Her UConn education “rivals that of all the universities” she’s been associated with, says Brown, because of its “great depth and breadth, small class sizes, and the ability to know your professor.” She cites Edward Carpenter, Sidney Waxman, and Ronald Parker as strong influences.

“ … graduate students tease me that I’m the Yoda of the internet.”

“Edward Carpenter’s woody plant identification course was fun and useful. The fact that UConn received the 2024 arboretum accreditation probably was a result of his efforts in the past to diversify our landscape. Sidney Waxman’s research on witches’ broom was fascinating.” And she really started seeing how all the pieces of research fit together while working on an honors project on the flowering plant vinca (catharanthus) with Parker, who was her faculty advisor. The lesson stuck.

“I am very obsessive about making sure I understand the literature on a topic, and the graduate students tease me that I’m the Yoda of the internet because I’m always searching for things by using different terms and finding different combinations,” she says.
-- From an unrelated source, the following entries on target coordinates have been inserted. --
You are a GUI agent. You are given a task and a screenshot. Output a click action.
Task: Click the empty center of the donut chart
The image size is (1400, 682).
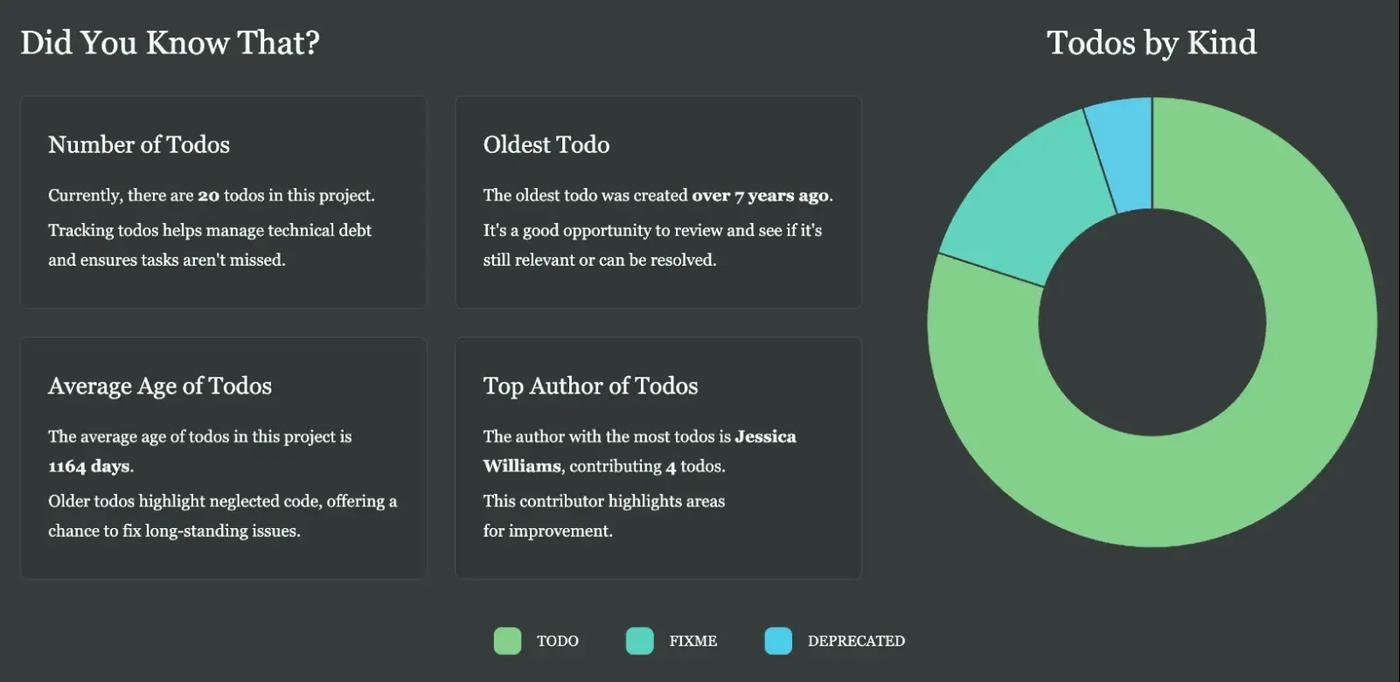click(x=1152, y=322)
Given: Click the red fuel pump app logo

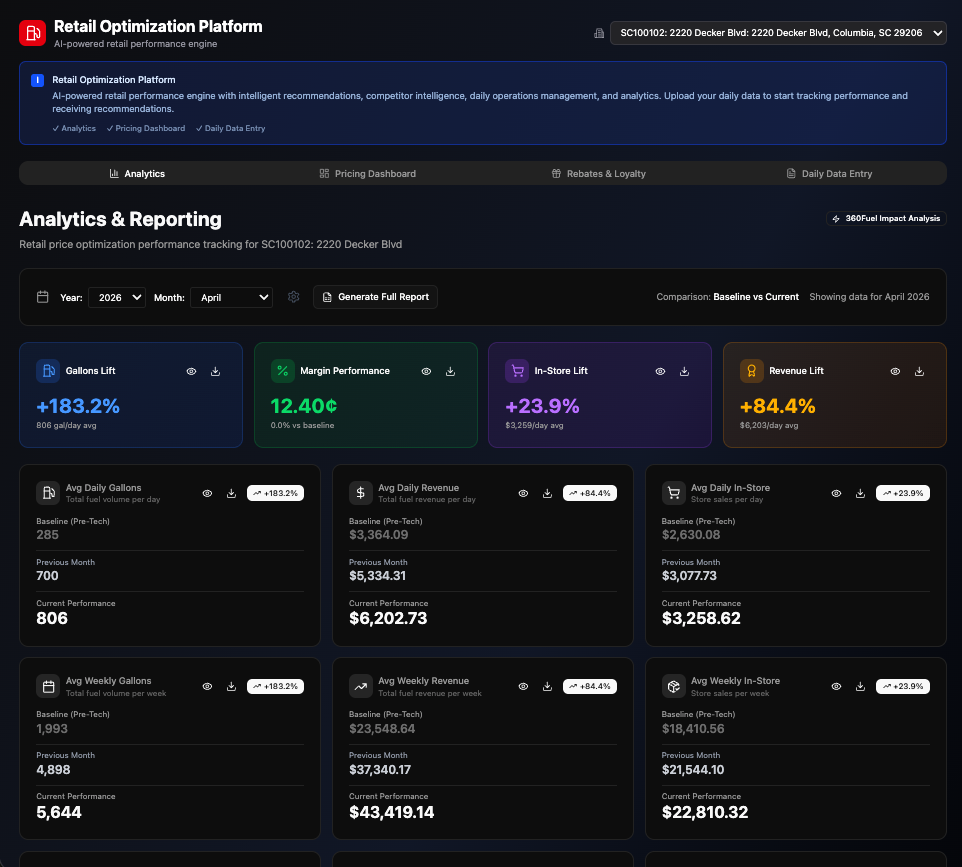Looking at the screenshot, I should (x=33, y=33).
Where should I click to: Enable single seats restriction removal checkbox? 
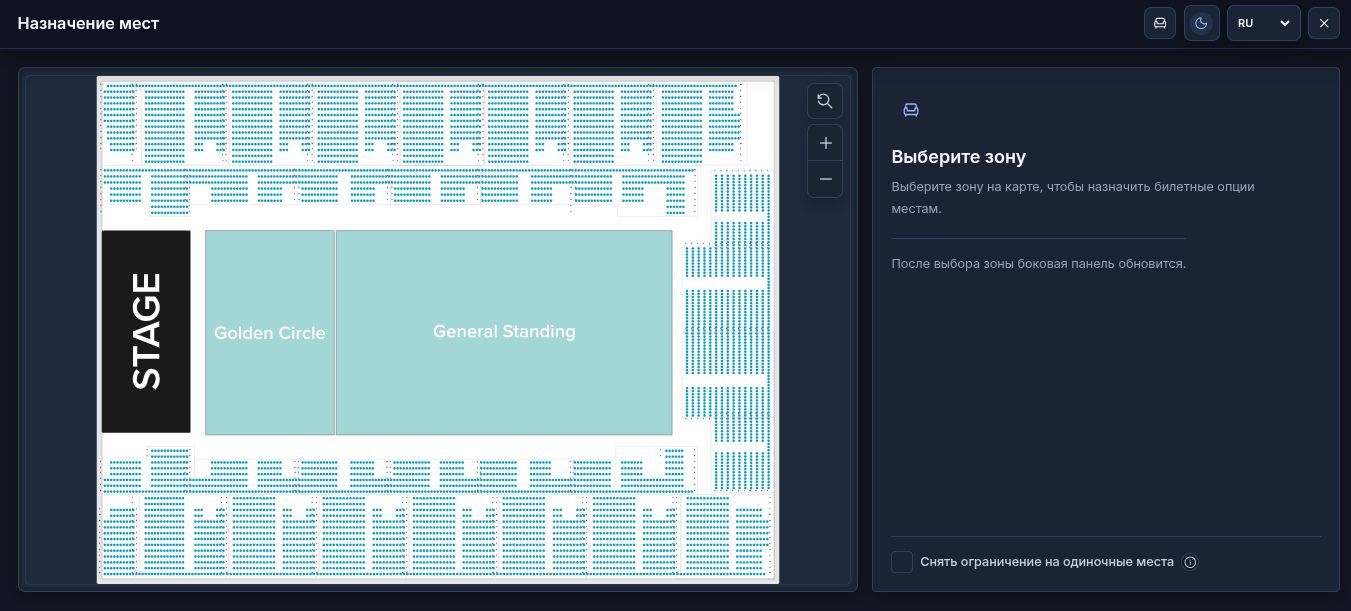[902, 562]
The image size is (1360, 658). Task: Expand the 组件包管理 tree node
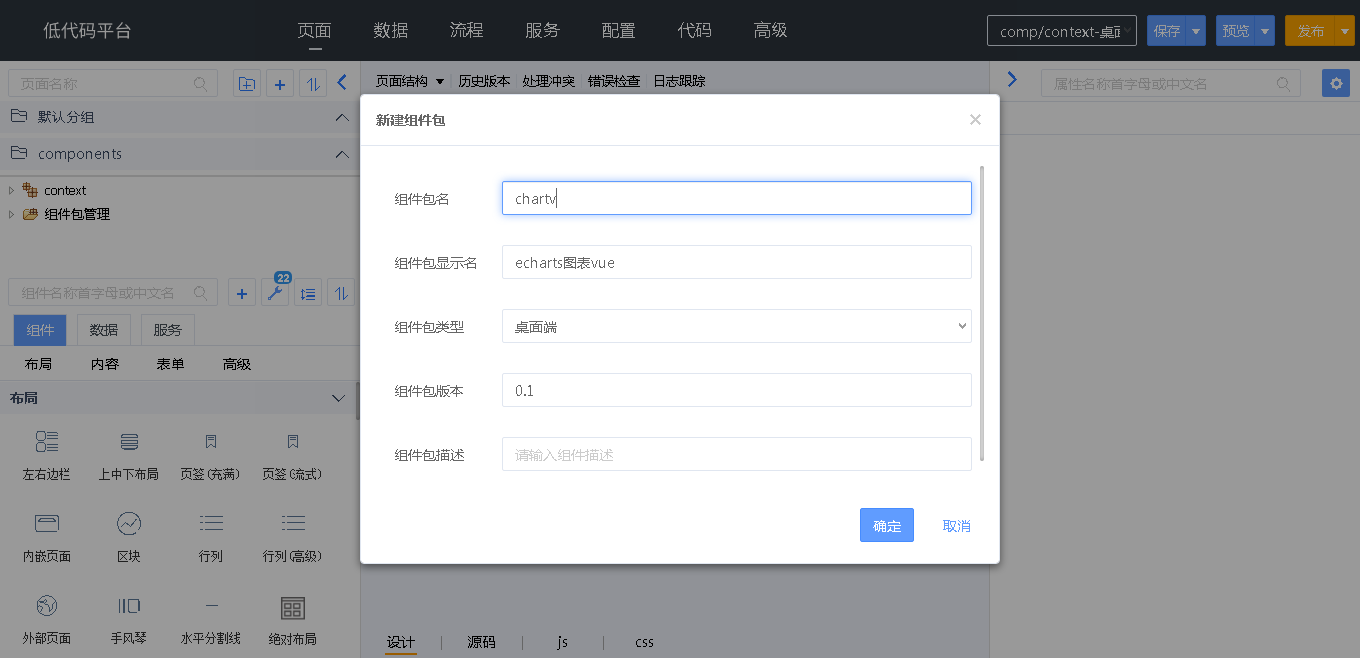[x=11, y=214]
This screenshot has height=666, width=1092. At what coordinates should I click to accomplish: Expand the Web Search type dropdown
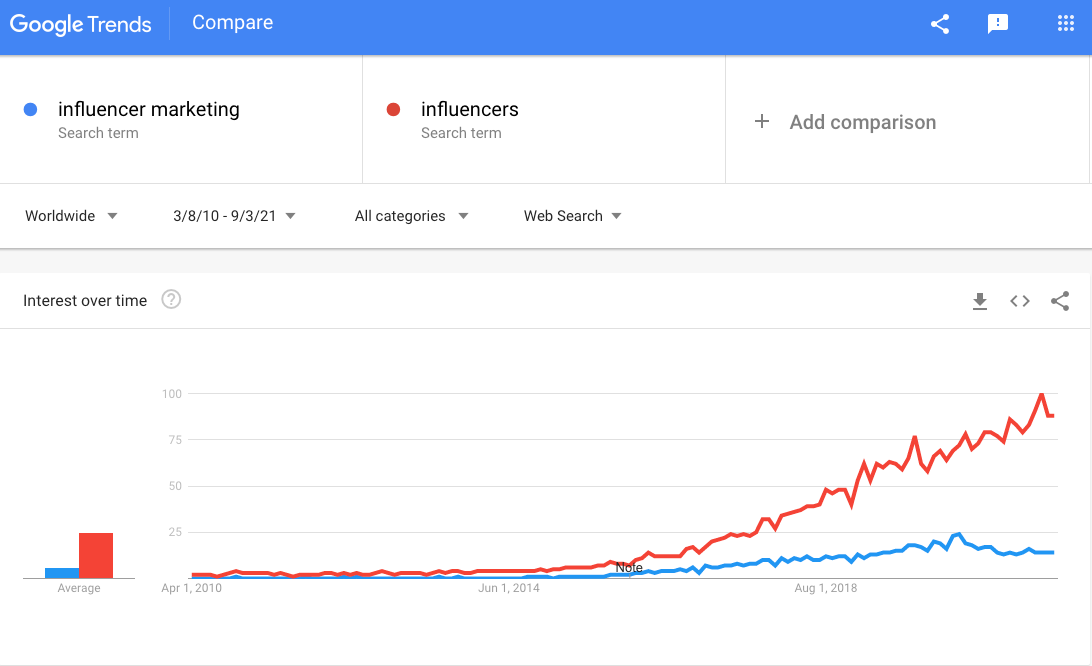click(x=572, y=216)
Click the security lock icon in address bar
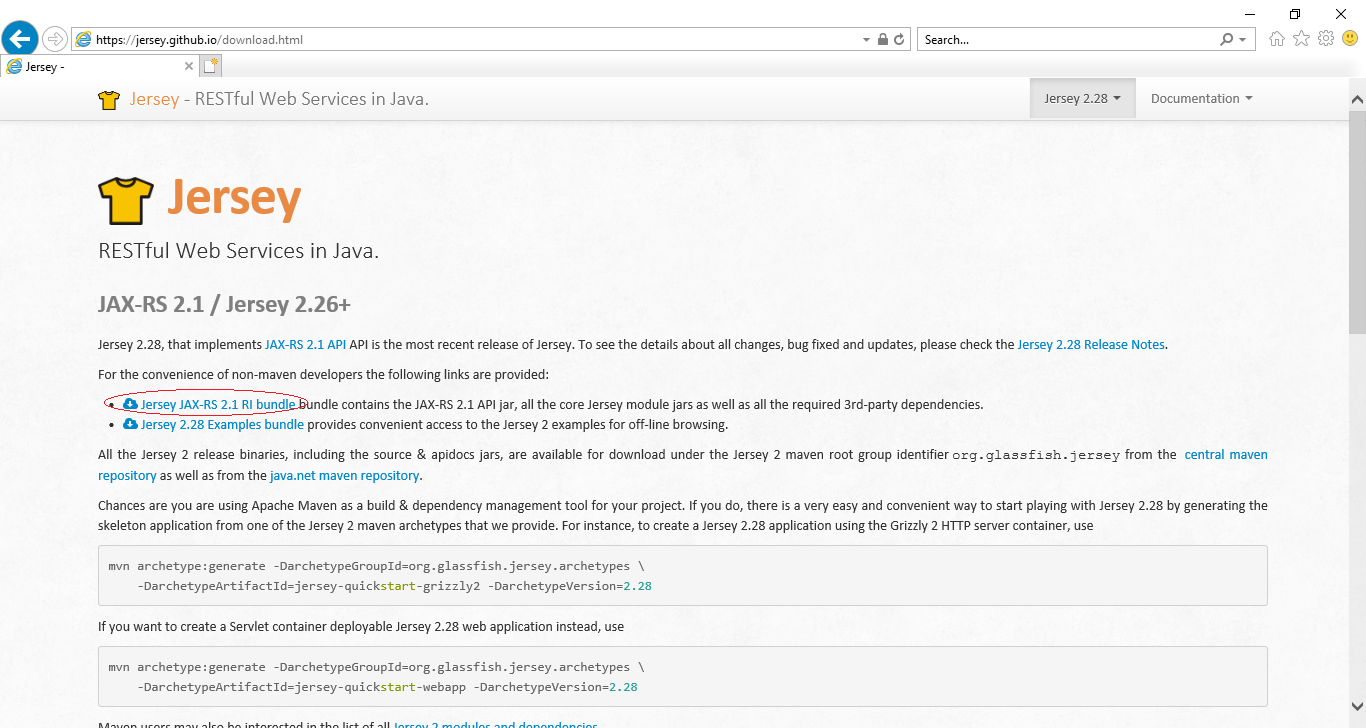This screenshot has height=728, width=1366. pos(883,40)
Hoping to continue her ornamental horticulture studies, Brown went to Rutgers University in New Jersey for graduate school, but the only openings for funding were asparagus breeding or fruit breeding. Fruit breeding it was. She followed that field experience with genetics experience doing peach breeding at the University of California, Davis, where Brown learned she liked the professorial side of research, too. “I was also a teaching assistant, and I loved it.” She started at Cornell in cherry breeding, co-inventing 11 cherry varieties: 10 sweet and one tart. In 1990, she was transferred to apple breeding, “and the fun accelerated,” she says.

That “accelerated” fun has seen Brown invent eight apple varieties, including the celebrated SnapDragon (from Crunch Time Apple Growers). She loves developing something with real-world outcomes, which “consumers are eating and enjoying,” she says. “Having SnapDragon named the official apple of the Buffalo Bills and the Innovative Produce item in Poland was icing on the cake. My ancestors are smiling.”

By Gary E. frank
Photo by Peter Morenus

SnapDragon apple

Susan Kotowski Brown’s Top 5 Fruit Inventions:

Apples

SnapDragon (NY 1): This offspring of Honeycrisp by an advanced breeding selection has the favorable Honeycrisp attributes of juiciness, crispness, and flavor, with fewer of the grower challenges, including soft scald and bitter pit. Pictured above.

Autumn Crisp (NY 674): This favorite at roadside stands boasts crisp, juicy fruit, a great sweet/acid balance, and resistance to flesh browning when the fruit is cut.

RubyFrost (NY 2): A hybrid of Braeburn and Autumn Crisp, this ruby red apple is great for fresh eating and baking, is resistant to flesh browning, and has high levels of vitamin C.

FireCracker (NY 109): FireCracker is a triple treat, as it is good for fresh eating, baking, and hard cider.

Cherry

Black Pearl (NY 8139): The Black Pearl sweet cherry is a hybrid of the Vernon and Coral Champagne cherries and is grown in New York, Michigan, Oregon, and Washington.